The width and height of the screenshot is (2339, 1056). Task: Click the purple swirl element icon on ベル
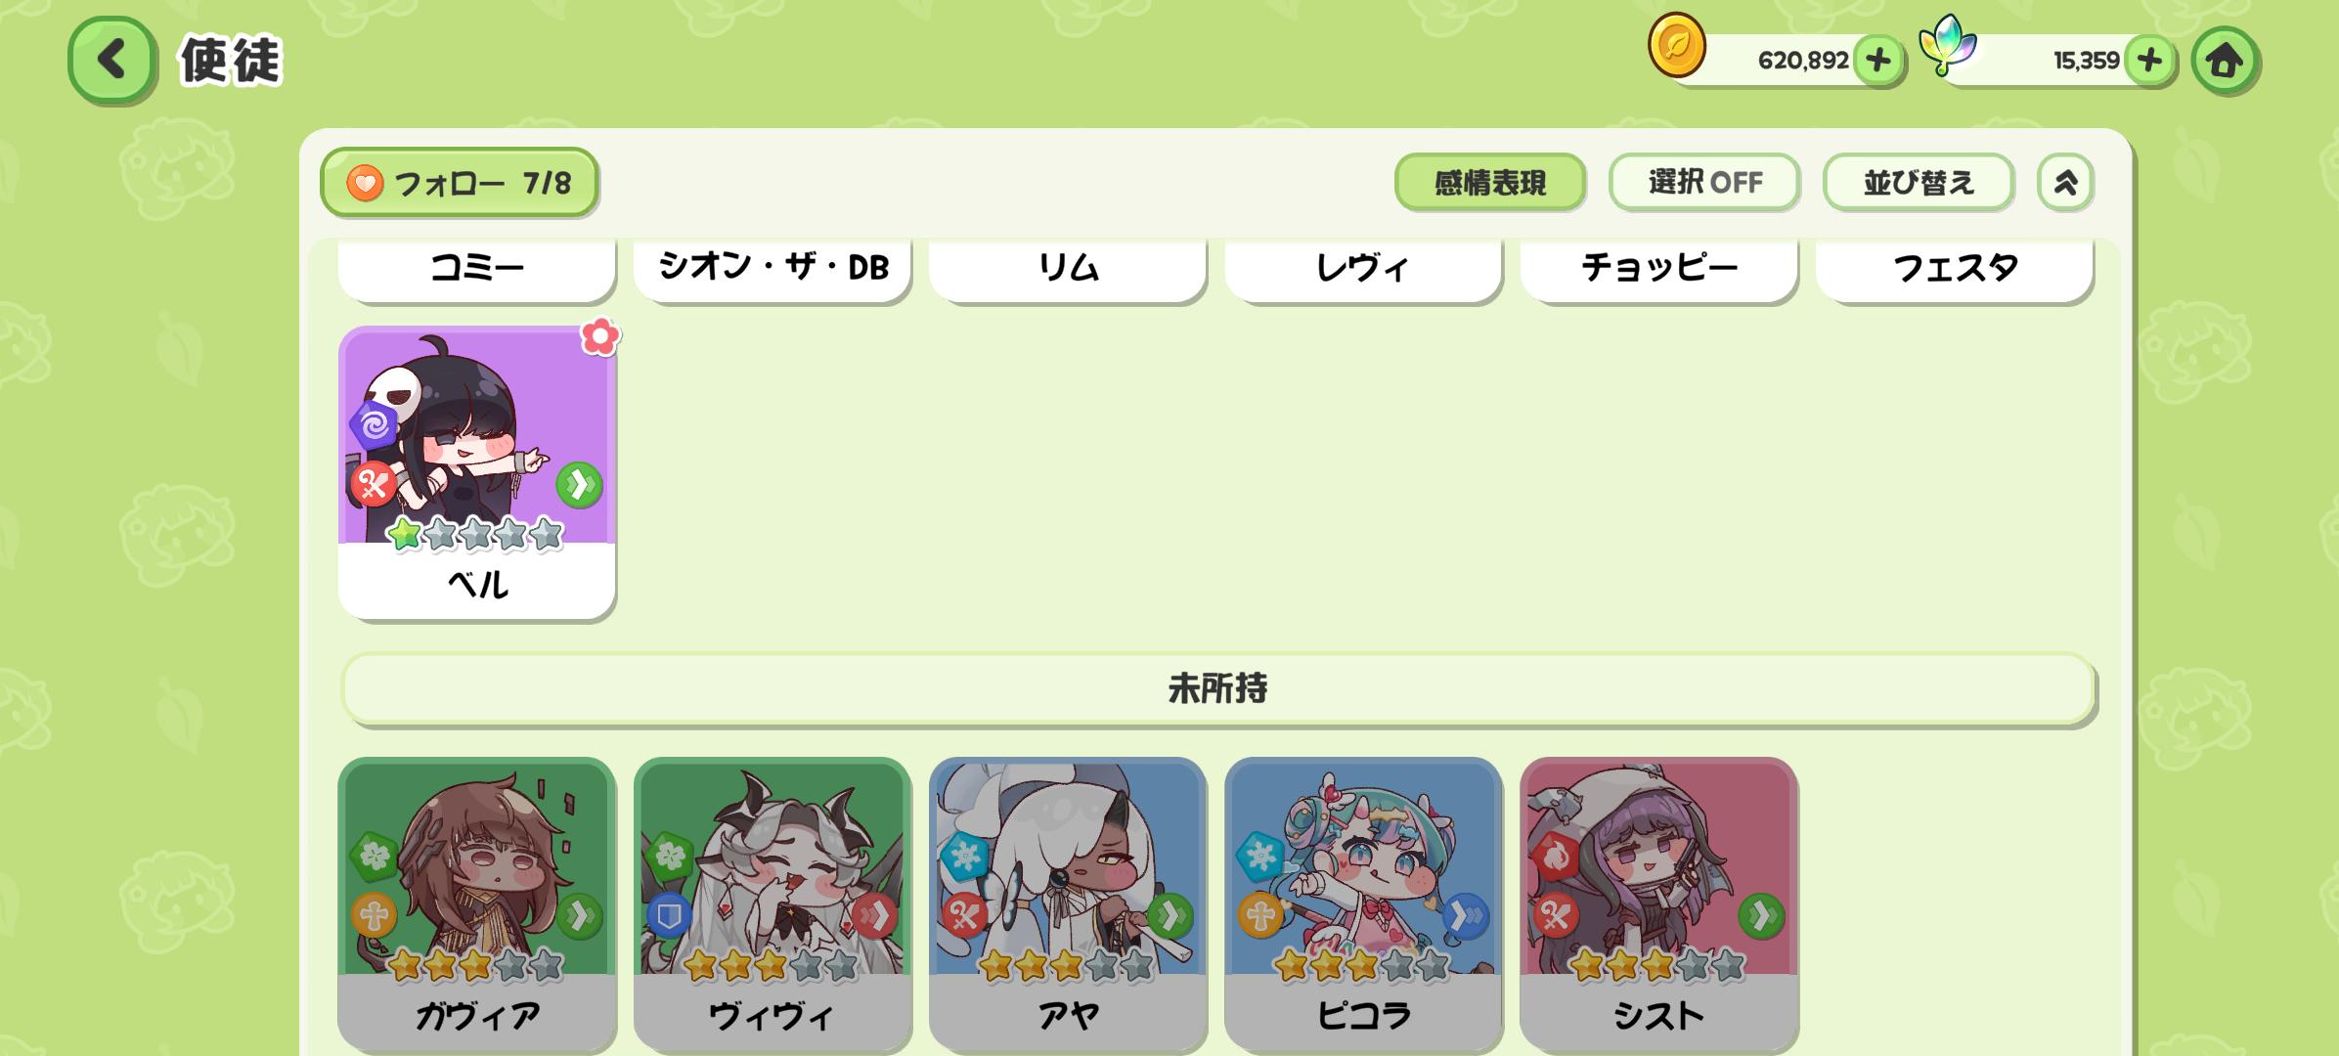[x=375, y=425]
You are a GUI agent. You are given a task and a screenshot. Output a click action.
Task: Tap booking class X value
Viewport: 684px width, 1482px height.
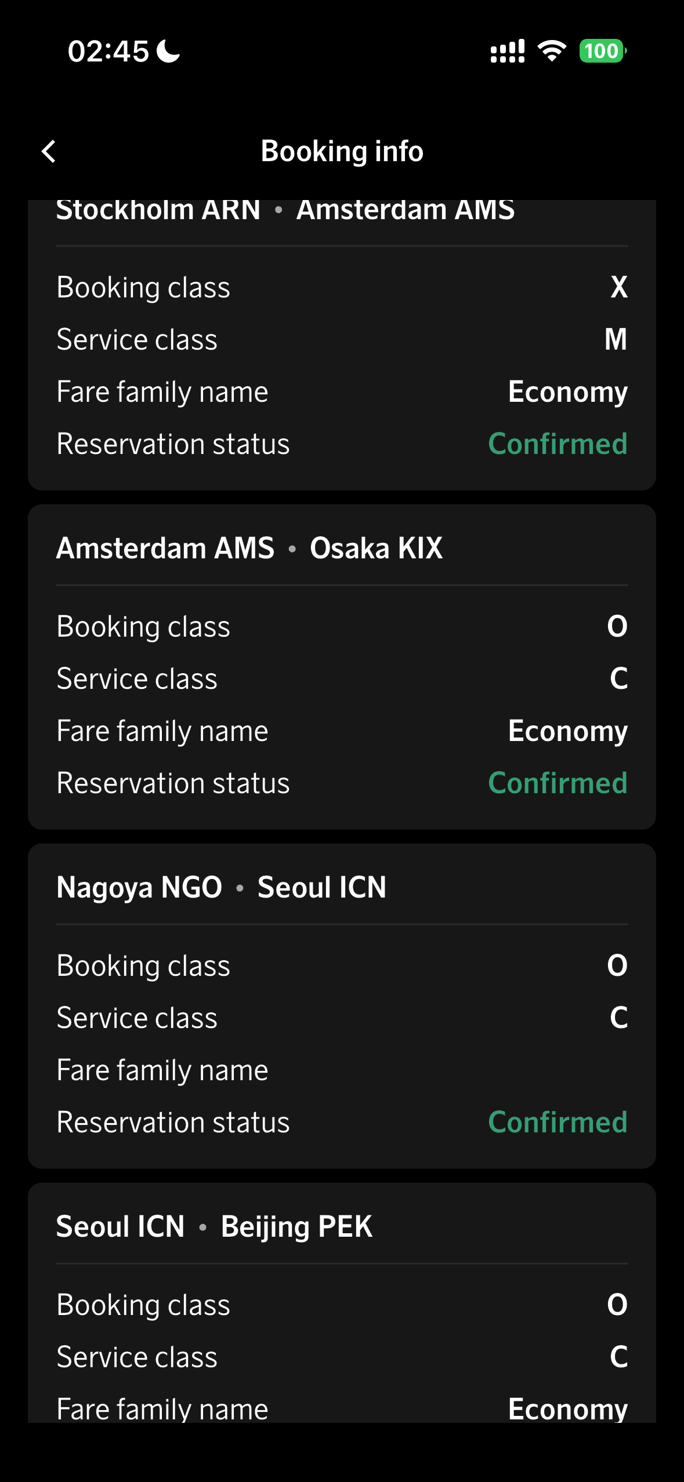[618, 287]
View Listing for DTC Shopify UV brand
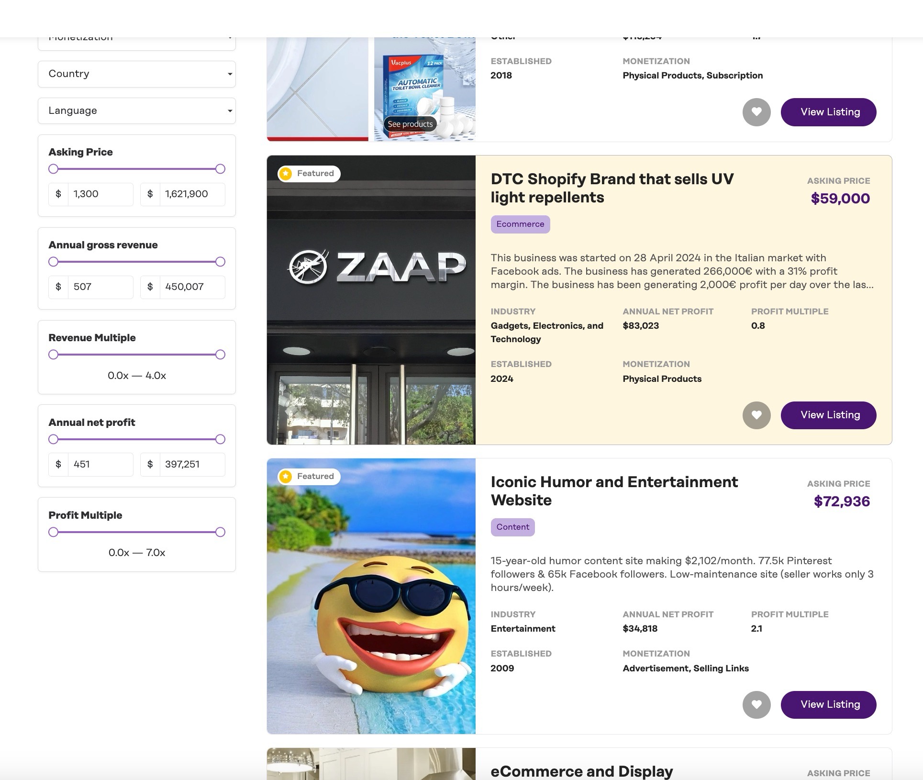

------------------------------------------------------------------------

• **Problem**: A word-for-word copy of the listing is needed, with no pictures in it.

• **Answer to the problem**:
The width and height of the screenshot is (2339, 1056). Task: Click the purple swirl element icon on ベル
[x=375, y=425]
You are a GUI agent. You are given a task and a screenshot. Output a click action.
Task: Tap booking class X value
Viewport: 684px width, 1482px height.
[618, 287]
View Listing for DTC Shopify UV brand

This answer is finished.